As federal and state governments crack down on workers unlawfully employed in the United States, employers should take extra care that they are covering all of their bases lest they be subject to large fines or even jail time.

Even though only the federal government can regulate immigration, some states, like Arizona, passed even more stringent immigration laws, when the state last year notoriously approved SB 1070. Though court rulings have prevented key provisions from implementation, the Arizona controversy took enforcement of federal law a step further.

"One of the biggest legal challenges to the Arizona law is: Can a state pass immigration laws, or is the Federal government the exclusive body to regulate in the arena of immigration?" questions Bruce A. Larson, associate at the Irvine, Calif., office of Fisher & Phillips LLP.

Experts believe the Arizona case most likely will end up before the Supreme Court, at which time employers will have a better grasp on whether states can regulate or enforce immigration laws.

As it currently stands, the Department of Homeland Security confirms that more than 238,000 employers now use E-Verify, an Internet-based system that allows employers to authenticate information reported on an employee's Form I-9, or Employment Eligibility Verification, to determine eligibility to work in the United States.

In all cases, employers must have a properly completed I-9 form for all current employees and must retain I-9s for former employees for either one year after termination or three years after hire, whichever is later. Thus, the onus for complying with federal employment verification law lies solely with employers - a disconcerting reality, given that I-9 audits have increased in recent years.

"In one way, yes, [E-Verify] gives [employers] a tool to make sure they're not hiring someone illegally, but it's not failsafe, and if something does happen, all the consequences go to the employer. In that way it gets a little bit tricky," says Shannon Hickey, an office administrator and legal assistant for a criminal, immigration and personal injury firm, who has extensive experience in dealing with the nuances of immigration laws and enforcement, and who adds that she's previously lost co-workers who failed the E-verify test, a very "personal thing, because they were part of the family and part of our crew."
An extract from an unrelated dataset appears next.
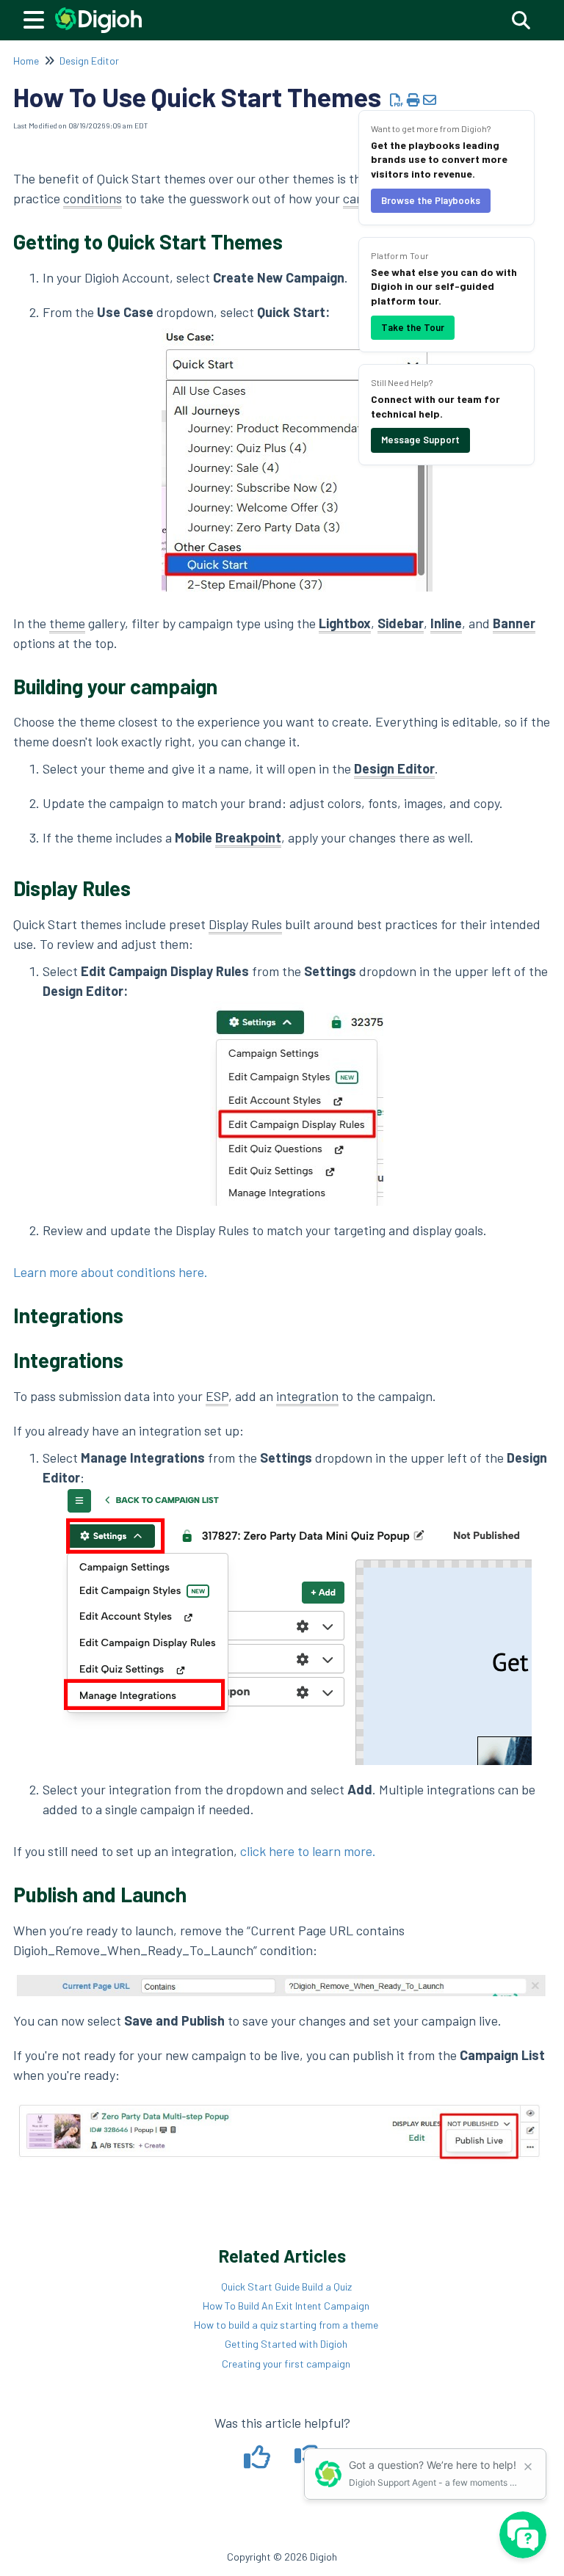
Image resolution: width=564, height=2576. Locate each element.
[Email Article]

On a professional level, "the law just makes everything a little bit more complicated," she adds.

There's a lot more paperwork, for one. Forms are constantly being updated, and an HR/benefits manager who is required to E-Verify - either by state law or company policy - needs to relentlessly monitor the DHS website. There are multiple retraining opportunities through webinars, but for the most part, employers are responsible for updates.
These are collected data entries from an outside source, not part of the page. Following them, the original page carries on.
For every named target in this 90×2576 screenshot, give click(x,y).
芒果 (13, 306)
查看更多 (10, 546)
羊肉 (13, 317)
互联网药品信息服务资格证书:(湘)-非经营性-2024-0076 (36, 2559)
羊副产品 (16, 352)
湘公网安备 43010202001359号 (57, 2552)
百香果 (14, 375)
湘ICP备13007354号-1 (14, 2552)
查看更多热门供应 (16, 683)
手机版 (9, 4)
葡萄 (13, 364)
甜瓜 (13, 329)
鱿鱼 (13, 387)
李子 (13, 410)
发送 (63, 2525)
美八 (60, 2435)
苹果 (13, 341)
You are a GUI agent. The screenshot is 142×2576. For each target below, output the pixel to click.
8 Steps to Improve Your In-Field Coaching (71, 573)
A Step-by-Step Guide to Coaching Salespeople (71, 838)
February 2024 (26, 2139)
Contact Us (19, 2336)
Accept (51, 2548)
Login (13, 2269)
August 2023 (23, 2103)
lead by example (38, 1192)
"The verification process is even more complicated for the employer because you're not supposed to be involved in it," Hickey says. "The main point is not to discriminate even though the law is set up to discriminate."

 

Don't act on doubts alone

Federal law states that employers must verify an employee's eligibility to work no more than three days after hire.

"For HR managers, when [a new hire] comes in that's the first thing we do, because [a company] could get stuck between a rock and a hard place," Hickey says. "You have to get it done right away, and if you don't, then you're in real trouble."

And what happens when a red flag is raised during the verification process? "Handling a ... red flag is very tricky, and there are very strict guidelines that have to be followed when that happens. Basically, the employer has to take a step back and do everything through this government process and these forms," Hickey says.

Among those government processes and forms are "no-match" letters, officially known at the Social Security Administration as "Employer Correction Requests." When an employer receives a no-match letter, it means that the Social Security number the employer provided for an employee doesn't match SSA's records.

SSA recently has begun sending no- match letters again, after the practice was suspended in 2007 due to legal challenges. However, the new letter specifically details that the employer cannot use the letter to take an adverse employment action, like firing the employee. Rather, an employer can only inform the employee to go to a local SSA office to resolve the situation.

Unfortunately, the revamped letter does not tell an employer what to do if an employee does not take care of the no-match problem. Experts recommend discussing the letter with the employee, making sure to document the conversation by having him sign a document attesting that he saw the letter and was told to address the situation. Further, explain to him his rights and that the employer can't make any termination decisions until they hear from the government.

Larson recommends employers give an employee up to 90 days to address a "no match" situation, being careful to document all steps in the process to show a good faith effort to comply.

An H1-B employee is a worker who is eligible to work in the United States under a temporary work visa. When hiring an H1-B employee, employers should follow traditional processes, but instead of a Social Security number, enter a work visa ID, and reverify the ID once the expiration date comes up.

If an employer is audited and caught knowingly hiring undocumented workers, then they could face six- or seven-figure fines, or even jail time.